Village in Suffolk, England

Debenham is a village and civil parish located 11 mi north of Ipswich in the Mid Suffolk district of Suffolk, England. The River Deben rises in the parish, and flows along a prolonged ford through the village.

==History==
In 1086, Debenham was a comparatively large village of 69 households in the hundred of Claydon.

In 1991, Prince Alexandre of Belgium was married in the village, however the marriage was kept a secret until 1998.

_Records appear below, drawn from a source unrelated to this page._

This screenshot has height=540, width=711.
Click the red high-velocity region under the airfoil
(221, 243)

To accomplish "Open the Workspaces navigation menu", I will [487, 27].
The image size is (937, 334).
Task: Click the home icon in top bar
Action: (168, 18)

At the 2001 census the parish population was recorded as 1,728 increasing to 2,210 at the 2011 census though including the parishes of Aspall and Winston. It is currently estimated to be 2,274.

In November 2020, filming on the thriller movie Confession started at Debenham Church. The film stars Colm Meaney.
St Mary's Arts Exhibition started in 1976 and runs each year during the summer.

==Village facilities==
Village amenities and facilities include a post office, library, pharmacy, doctors' surgery, osteopath, a police station and fire station, cafes, a supermarket, a newsagents, green grocers, butcher, baker, florist and antiques dealer, and hardware and pottery outlets as well as a veterinary practice. There are currently two pubs, the Woolpack and the Debenham Lion.

===Football===
The local football club, Debenham LC is based at the village's leisure centre and plays in Division One of the Eastern Counties League.

===Schools===
Debenham High School first opened in 1964 on Gracechurch Street and caters for 650 pupils aged 11–16. Debenham also has a primary school, Sir Robert Hitcham CEVAP School, for ages 5–11 on School Corner.